Passage shown START

See 2015 Seedling Sale for last year's plant names, descriptions, and ribbon color.

Frequently Asked Questions

Some of our most frequently asked Seedling Sale questions and helpful answers from NVSWCD staff.

What’s the skinny on the Seedling Sale?

The Northern Virginia Soil and Water Conservation District holds a Native Tree and Shrub Seedling Sale each spring. The theme and exact species vary from year to year. Orders open online in February. In 2016, pickup is on April 29 and 30 at the Packard Center in Annandale.

When should I place my order?

Please order early! In 2016, online ordering opens in February and will continue until Wednesday, April 20. If that date has passed, don’t panic, there may still be an opportunity to purchase a package.

Are there extras? Can I just show up at pickup?

Yes, but... If you don’t make the pre-order deadline, we cannot guarantee that you will get the tree or shrub package of your choice. We often do have extra packages or individual seedlings for sale on the pickup days (April 29 and 30).

Can my spouse/child/parent/neighbor/best friend pick up my order for me?

Passage shown END
Source material START

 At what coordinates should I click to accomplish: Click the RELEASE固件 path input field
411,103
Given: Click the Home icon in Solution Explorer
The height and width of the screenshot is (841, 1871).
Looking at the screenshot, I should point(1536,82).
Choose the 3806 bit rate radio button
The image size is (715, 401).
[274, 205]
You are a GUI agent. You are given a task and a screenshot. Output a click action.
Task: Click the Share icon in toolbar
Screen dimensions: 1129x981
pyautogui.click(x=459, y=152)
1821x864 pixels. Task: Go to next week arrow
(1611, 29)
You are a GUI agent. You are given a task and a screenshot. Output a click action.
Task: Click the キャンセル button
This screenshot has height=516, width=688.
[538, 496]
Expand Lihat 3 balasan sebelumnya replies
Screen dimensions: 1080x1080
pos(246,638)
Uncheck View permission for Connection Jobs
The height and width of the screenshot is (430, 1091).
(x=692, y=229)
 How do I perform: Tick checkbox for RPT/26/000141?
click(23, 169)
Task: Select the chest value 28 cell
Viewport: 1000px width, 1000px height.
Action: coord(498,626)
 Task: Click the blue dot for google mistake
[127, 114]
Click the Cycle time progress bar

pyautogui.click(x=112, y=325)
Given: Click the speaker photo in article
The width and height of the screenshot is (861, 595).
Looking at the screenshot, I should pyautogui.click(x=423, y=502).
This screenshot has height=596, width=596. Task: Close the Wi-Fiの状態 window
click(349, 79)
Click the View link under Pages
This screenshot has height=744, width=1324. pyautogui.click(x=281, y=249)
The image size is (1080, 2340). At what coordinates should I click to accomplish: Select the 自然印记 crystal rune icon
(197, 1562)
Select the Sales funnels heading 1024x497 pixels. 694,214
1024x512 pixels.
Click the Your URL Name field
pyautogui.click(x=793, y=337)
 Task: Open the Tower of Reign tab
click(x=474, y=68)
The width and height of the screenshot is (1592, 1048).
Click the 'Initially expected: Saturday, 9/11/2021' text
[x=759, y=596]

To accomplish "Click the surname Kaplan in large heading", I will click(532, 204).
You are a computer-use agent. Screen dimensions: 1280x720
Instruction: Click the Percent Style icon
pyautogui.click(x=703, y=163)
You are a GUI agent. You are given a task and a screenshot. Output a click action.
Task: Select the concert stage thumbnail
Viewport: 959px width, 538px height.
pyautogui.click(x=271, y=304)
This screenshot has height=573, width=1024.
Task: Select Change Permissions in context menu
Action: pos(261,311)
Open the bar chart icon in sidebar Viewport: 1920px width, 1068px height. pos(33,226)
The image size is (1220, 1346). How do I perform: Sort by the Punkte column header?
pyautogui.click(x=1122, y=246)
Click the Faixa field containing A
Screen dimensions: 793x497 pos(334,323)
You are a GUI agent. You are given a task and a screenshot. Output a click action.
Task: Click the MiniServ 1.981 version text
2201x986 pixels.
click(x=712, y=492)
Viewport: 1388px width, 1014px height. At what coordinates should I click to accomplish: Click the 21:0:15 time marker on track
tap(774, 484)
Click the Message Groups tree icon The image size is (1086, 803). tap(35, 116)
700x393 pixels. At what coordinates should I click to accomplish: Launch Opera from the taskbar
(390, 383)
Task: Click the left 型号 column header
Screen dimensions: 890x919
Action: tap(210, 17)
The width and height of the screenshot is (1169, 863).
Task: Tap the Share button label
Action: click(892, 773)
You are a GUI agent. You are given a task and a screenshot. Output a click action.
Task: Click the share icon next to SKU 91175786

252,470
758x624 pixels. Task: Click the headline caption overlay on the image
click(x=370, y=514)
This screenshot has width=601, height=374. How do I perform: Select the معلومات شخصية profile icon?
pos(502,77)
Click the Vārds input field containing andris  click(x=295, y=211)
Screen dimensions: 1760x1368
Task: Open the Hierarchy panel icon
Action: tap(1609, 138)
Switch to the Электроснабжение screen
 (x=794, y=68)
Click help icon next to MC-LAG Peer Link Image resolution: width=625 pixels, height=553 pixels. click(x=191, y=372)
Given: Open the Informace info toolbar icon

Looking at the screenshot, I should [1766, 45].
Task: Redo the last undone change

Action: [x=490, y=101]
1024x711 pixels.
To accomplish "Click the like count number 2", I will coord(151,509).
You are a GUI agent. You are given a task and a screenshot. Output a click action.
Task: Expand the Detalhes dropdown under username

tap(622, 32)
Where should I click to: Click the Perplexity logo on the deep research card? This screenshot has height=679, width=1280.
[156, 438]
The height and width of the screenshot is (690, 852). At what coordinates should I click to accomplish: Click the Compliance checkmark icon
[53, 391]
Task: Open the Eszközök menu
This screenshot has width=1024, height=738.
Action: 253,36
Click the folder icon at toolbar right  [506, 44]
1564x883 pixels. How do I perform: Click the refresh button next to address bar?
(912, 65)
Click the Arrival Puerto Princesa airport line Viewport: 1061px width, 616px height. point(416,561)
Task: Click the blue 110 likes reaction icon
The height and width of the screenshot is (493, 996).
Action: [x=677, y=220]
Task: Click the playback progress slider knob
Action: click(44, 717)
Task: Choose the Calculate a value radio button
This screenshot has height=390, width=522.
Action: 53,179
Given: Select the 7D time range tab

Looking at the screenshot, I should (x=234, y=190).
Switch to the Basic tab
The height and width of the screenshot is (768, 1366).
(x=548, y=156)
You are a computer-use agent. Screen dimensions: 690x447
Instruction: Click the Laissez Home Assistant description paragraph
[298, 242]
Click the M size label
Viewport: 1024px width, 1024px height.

Source material END

**Task**
Copy from the seedling sale text the stretch from "When should I" through "order for me?", keeping its wording unchanged.

**Reply**
When should I place my order?

Please order early! In 2016, online ordering opens in February and will continue until Wednesday, April 20. If that date has passed, don’t panic, there may still be an opportunity to purchase a package.

Are there extras? Can I just show up at pickup?

Yes, but... If you don’t make the pre-order deadline, we cannot guarantee that you will get the tree or shrub package of your choice. We often do have extra packages or individual seedlings for sale on the pickup days (April 29 and 30).

Can my spouse/child/parent/neighbor/best friend pick up my order for me?